Luns’ ontboezeming toont dat er iets anders aan de hand was. De meeste Nederlandse politici wilden best met Indonesië tot een vergelijk komen. Dat wilden ze al in 1949 en 1950. Ze vroegen zich echter af of Indonesië Nederland en de Papoea’s wel een eerlijke deal gunde. Zolang de als fel anti-Nederlands en onberekenbaar te boek staande Soekarno de Indonesische politiek domineerde, gingen ze daar niet van uit.

Zolang de fel anti-Nederlandse en onberekenbare Soekarno de Indonesische politiek domineerde, gingen Nederlandse politici niet van haar goedgezindheid uit

Politici als Luns achtten het daarom beter te wachten tot Soekarno van het Indonesische toneel verdween. Het was een politiek met risico’s, maar kansloos was ze niet. Tussen 1957 en 1962 werden er bijvoorbeeld vier moordaanslagen op de Indonesische president gepleegd. In diezelfde periode speelden verschillende, meer prowesterse Indonesische politici en militairen met het idee om een staatsgreep te plegen. De Nederlandse inlichtingendienst en het kabinet waren daarvan op de hoogte.

········

DOEL>
Kun je het stuk van "Luns’ ontboezeming toont" tot en met "niet van uit." woord voor woord uit het bronfragment overnemen? De gegevens zijn hier niet nodig.

AANGELEVERD MATERIAAL>
········

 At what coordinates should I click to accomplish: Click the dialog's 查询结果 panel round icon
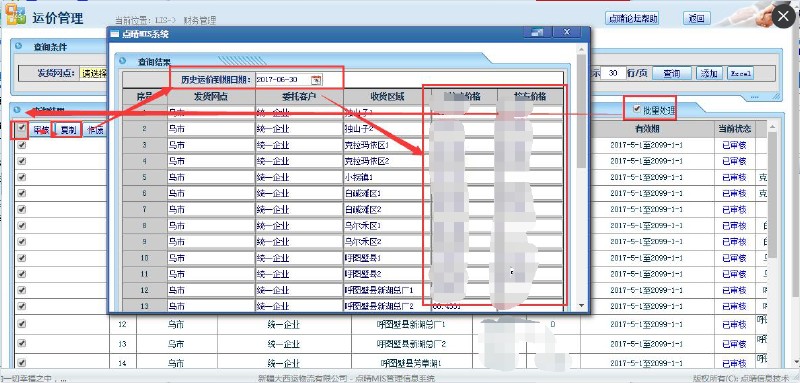(122, 61)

········

RESULTAAT>
Luns’ ontboezeming toont dat er iets anders aan de hand was. De meeste Nederlandse politici wilden best met Indonesië tot een vergelijk komen. Dat wilden ze al in 1949 en 1950. Ze vroegen zich echter af of Indonesië Nederland en de Papoea’s wel een eerlijke deal gunde. Zolang de als fel anti-Nederlands en onberekenbaar te boek staande Soekarno de Indonesische politiek domineerde, gingen ze daar niet van uit.